Although ZDDs are extremely interesting in their own right, they turned out to not be suitable for the encoding we are using. They could work well if we kept one ZDD variable per state; then the sparseness would be well represented. We would also have some intuitive meaning back; the transition table would be a family of sets that represent all the pieces needed for a transition (from, via, to) as sets of states.
Unfortunately, I wasn’t able to figure out how to implement the frontier transition using the ZDD operations that JDD provides. In response to that, I started to have a go at implementing my own ZDD base with the operations I needed, which you can find here. I took the naive approach and coded in an object-oriented way rather than the low-level approach JDD takes.
Everything was going well until I went down the rabbit hole of caching. Now everything is a big mess and I haven’t looked at it in a long time. If I get back to it, I will probably contribute the operations I needed back to JDD rather than rolling my own, since an object oriented approach is very unlikely to be able to compete with the performance of a low-level implementation.
Moving on from the scanning side of things, when I started looking into parsing, the Marpa algorithm caught my attention. Marpa, envisaged by Jeffrey Kegler, builds on the earlier work of Jay Earley, Joop Leo, John Aycock and R. Nigel Horspool. It parses a wide variety of grammars in linear time, generated from a Backus Normal Form (BNF). The algorithm is designed to maintain lots of contextual information about the parse. For example, rules and symbols that have been recognised or are expected next, with their locations. This will come in handy for error reporting, which historically is very poor in many compilers.
At the time of writing, Marpa is only officially implemented in C and Perl. So you know what comes next… I had a go at writing an implementation in Java! You can have a look at the parser implementation here.
It took me lots of trial and error to wrap my head around the algorithm, but it was worth it in the end. The Marpa paper was a good guide; I was able to lift the core algorithm straight out of the pseudo code in the paper. Also, Early Parsing Explained by Loup Vaillant was very useful in understanding Early Parsers in general.

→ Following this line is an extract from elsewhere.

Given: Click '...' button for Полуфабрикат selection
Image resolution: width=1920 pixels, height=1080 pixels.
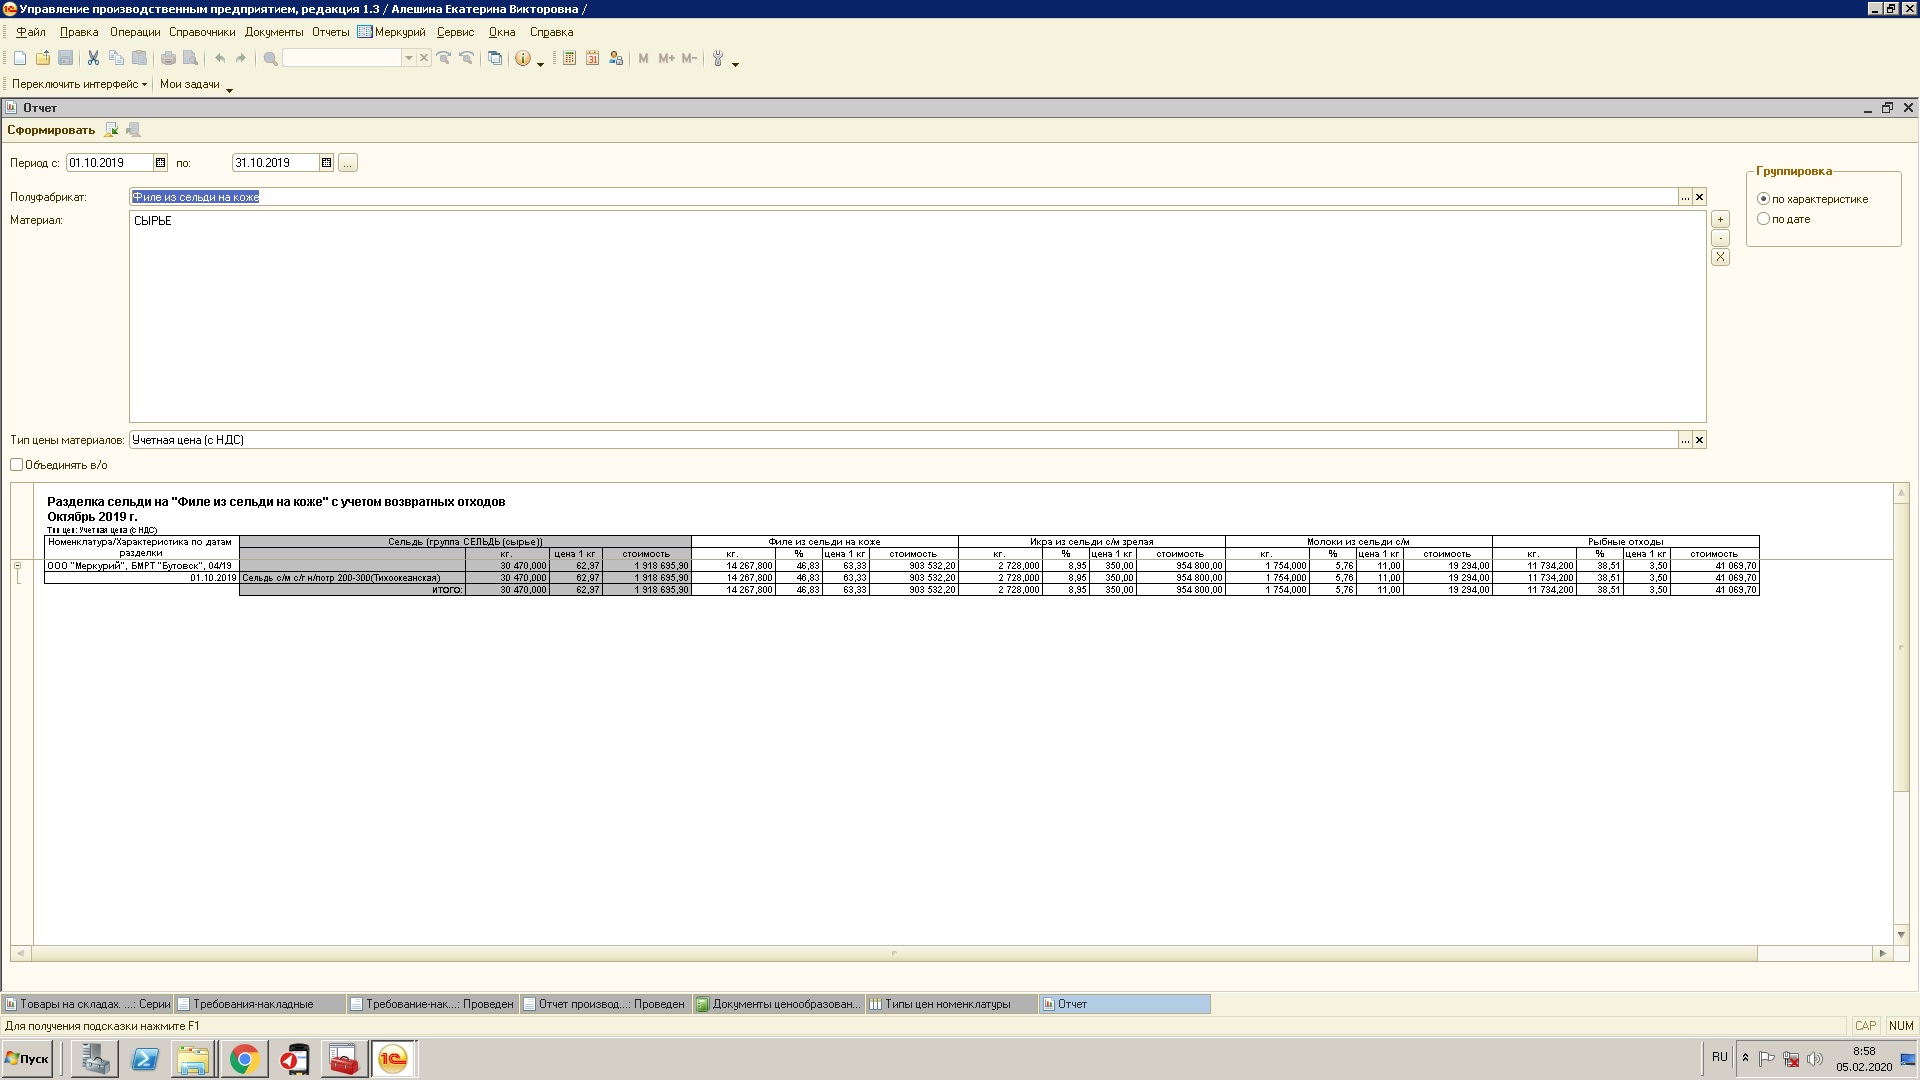Looking at the screenshot, I should coord(1685,197).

I’m not going to go into too much detail on this one, the implementation
was relatively straightforward and the resources above are very detailed. I did have some fun running a profiling tool over some performance tests at this point. My takeaways from that experience were to avoid unnecessary object allocations and to precompute as much as possible when constructing the parser.

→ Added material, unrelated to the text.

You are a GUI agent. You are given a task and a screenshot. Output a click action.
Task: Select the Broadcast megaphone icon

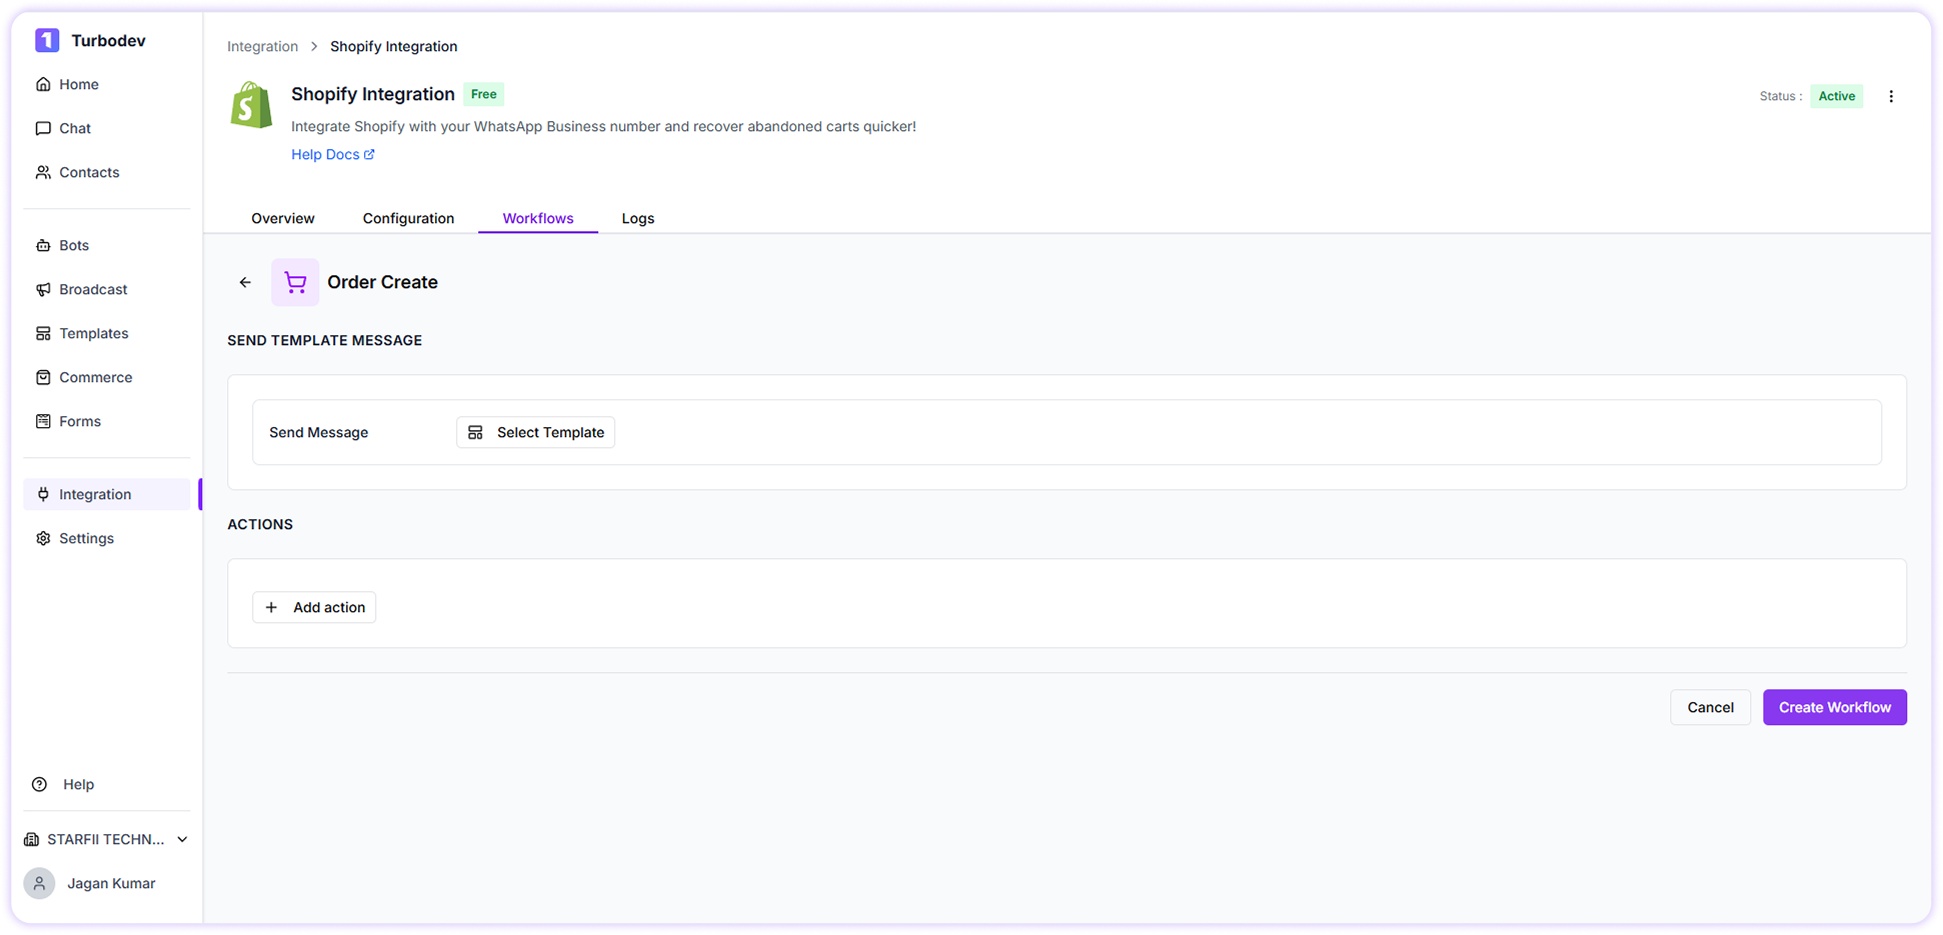pos(43,289)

I got a bit carried away micro optimising, for example, I found that Java 8 method references had a tendency to create a new anonymous object for each usage of a method reference. I found that I could beat the performance of the Stream API by handcrafting the equivalent imperative code, so I did that for a handful of operations that were repeated most frequently. I also found that the Marpa algorithm naturally contained opportunities to use the flyweight pattern.
That’s all for now. I guess you might have noticed, so far there hasn’t been much TDD going on! We will get there I promise, for now, I’m just catching you up with the initial spikes and research that I was doing. On the timeline, we are up to about November 2015, which is around the time I stopped working on the scanning and parsing experiments.